Records shown ->
# # #

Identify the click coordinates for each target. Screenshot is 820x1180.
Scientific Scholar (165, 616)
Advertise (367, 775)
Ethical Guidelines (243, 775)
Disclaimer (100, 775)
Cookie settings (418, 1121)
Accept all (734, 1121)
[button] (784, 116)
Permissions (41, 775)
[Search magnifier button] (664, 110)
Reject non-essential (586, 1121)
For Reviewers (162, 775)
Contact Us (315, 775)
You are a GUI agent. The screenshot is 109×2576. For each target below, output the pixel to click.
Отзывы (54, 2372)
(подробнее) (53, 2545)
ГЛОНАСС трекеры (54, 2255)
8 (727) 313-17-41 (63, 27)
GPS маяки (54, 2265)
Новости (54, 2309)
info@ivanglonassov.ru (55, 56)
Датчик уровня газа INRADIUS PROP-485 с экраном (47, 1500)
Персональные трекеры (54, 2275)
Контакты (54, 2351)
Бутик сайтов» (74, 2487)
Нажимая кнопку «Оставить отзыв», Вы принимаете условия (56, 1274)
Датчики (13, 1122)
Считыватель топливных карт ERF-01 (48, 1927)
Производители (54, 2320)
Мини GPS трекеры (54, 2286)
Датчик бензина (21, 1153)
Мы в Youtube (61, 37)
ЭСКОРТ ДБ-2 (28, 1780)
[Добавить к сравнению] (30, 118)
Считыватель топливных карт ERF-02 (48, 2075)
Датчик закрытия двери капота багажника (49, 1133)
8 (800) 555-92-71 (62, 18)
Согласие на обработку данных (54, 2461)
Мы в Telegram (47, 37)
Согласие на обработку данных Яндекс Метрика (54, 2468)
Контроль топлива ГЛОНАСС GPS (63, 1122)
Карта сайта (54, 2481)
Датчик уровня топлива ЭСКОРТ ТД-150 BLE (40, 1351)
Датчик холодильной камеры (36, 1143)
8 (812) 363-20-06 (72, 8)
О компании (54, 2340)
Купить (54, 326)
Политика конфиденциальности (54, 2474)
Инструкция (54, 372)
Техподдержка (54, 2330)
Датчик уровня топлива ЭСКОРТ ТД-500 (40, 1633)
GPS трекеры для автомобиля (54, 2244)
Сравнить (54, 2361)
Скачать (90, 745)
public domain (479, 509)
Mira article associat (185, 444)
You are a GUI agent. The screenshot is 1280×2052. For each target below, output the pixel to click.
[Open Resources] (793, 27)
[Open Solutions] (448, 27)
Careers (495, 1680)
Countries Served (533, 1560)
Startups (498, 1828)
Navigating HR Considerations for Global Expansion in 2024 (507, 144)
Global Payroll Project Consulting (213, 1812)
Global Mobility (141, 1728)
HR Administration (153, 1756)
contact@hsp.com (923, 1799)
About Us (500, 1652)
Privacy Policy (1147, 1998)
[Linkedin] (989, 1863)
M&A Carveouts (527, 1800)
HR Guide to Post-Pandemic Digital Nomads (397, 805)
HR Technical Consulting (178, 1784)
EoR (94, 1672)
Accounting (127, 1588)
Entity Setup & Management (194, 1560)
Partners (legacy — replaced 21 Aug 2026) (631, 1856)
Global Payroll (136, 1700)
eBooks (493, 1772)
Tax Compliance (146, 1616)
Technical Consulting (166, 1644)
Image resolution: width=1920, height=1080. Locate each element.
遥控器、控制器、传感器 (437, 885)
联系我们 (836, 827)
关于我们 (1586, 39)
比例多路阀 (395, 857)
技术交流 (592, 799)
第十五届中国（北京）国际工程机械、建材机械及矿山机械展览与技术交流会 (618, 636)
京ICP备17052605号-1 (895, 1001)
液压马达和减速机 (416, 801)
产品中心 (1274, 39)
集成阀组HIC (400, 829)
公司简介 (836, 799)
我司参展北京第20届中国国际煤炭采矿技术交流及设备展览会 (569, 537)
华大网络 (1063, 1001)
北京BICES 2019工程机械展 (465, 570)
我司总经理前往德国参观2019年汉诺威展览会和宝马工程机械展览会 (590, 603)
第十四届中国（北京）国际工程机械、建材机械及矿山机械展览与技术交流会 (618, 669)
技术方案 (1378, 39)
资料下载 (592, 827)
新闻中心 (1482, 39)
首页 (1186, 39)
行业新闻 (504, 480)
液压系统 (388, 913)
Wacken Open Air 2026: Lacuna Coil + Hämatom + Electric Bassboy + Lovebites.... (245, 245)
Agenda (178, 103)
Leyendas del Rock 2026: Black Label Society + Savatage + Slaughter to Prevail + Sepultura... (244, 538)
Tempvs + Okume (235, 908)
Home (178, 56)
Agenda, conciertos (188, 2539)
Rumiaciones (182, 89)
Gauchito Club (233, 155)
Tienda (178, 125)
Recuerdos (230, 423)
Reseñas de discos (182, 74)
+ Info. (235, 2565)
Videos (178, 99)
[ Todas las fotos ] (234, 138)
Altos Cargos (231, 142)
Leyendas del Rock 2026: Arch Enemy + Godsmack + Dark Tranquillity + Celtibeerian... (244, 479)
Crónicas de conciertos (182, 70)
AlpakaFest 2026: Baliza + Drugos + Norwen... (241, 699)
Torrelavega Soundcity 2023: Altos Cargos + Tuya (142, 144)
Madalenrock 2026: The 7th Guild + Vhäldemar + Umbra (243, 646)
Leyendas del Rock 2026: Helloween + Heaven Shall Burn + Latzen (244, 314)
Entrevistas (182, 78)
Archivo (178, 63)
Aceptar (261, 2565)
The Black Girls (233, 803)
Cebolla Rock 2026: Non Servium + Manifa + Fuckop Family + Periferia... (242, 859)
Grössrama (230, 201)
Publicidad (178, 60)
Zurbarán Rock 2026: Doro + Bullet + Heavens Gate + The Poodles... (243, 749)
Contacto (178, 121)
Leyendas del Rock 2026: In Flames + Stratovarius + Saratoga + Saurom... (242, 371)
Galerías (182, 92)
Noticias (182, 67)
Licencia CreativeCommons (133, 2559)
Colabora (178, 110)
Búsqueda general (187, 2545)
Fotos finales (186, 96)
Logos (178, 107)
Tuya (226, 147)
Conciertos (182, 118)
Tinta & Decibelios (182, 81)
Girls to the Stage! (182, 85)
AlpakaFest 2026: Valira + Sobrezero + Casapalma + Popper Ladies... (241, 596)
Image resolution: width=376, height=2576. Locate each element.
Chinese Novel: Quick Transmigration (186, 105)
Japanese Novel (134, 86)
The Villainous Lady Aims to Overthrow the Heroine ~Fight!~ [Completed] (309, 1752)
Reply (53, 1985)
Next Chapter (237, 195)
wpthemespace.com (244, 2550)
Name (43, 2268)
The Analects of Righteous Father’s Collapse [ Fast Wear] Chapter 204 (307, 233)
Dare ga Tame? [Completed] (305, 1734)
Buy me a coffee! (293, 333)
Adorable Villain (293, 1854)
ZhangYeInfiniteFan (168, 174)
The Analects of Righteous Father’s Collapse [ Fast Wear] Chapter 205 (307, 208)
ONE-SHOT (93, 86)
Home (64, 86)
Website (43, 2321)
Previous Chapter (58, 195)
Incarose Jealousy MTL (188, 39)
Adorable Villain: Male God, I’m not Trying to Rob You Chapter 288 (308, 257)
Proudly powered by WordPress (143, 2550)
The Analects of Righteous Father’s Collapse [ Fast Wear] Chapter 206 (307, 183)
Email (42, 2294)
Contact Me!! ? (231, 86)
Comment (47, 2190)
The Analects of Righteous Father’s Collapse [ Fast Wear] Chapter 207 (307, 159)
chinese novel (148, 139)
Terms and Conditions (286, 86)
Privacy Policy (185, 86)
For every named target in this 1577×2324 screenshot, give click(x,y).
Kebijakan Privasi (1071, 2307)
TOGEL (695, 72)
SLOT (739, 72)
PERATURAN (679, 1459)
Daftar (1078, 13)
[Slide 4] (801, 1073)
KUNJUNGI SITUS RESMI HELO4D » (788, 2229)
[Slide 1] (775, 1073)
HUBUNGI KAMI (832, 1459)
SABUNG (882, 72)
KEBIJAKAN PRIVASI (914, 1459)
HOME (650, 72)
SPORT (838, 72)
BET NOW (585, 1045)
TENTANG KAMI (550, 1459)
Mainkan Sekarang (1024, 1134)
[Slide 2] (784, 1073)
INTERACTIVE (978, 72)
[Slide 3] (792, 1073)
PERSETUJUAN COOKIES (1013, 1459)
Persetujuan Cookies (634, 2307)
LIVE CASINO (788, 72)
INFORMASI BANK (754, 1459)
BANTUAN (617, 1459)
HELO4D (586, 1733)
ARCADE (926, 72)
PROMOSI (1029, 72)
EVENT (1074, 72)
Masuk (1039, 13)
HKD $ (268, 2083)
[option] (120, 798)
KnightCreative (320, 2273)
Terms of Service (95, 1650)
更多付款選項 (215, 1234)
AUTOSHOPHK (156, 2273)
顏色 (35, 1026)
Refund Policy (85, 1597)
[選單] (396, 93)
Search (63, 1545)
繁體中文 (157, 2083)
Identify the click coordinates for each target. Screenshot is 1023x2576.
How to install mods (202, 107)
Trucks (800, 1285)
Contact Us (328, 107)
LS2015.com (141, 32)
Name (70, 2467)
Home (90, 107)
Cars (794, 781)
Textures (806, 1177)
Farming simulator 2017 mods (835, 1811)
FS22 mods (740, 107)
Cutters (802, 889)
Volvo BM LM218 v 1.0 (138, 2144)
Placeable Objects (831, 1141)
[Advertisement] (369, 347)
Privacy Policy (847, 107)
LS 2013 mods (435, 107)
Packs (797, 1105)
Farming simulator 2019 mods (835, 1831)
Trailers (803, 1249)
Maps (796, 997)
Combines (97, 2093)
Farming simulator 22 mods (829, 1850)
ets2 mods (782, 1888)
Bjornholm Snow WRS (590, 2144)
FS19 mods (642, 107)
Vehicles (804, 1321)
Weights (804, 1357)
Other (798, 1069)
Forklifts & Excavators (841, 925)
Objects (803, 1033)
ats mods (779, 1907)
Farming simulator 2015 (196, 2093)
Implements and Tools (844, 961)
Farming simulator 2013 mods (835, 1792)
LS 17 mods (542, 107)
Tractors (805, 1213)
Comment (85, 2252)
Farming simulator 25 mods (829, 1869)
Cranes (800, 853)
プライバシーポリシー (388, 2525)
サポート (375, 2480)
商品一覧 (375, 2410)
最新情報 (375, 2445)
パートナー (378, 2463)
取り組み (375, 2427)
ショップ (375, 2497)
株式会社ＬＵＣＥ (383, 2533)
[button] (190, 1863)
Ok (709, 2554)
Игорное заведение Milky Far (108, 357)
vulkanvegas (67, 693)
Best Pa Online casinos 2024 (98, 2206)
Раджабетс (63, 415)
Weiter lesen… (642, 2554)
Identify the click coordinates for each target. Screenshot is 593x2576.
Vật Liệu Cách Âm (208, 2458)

# # #

How to complete this task -> Reproduce, line for line, the material, starting at its first line, and end once the line holding "You are a GUI agent. The screenshot is 109×2576." has been output.

Solved problem ->
Identify the click coordinates for each target. Screenshot is 820x1180.
Scientific Scholar (165, 616)
Advertise (367, 775)
Ethical Guidelines (243, 775)
Disclaimer (100, 775)
Cookie settings (418, 1121)
Accept all (734, 1121)
[button] (784, 116)
Permissions (41, 775)
[Search magnifier button] (664, 110)
Reject non-essential (586, 1121)
For Reviewers (162, 775)
Contact Us (315, 775)
You are a GUI agent. The screenshot is 109×2576. For each target below, output the pixel to click.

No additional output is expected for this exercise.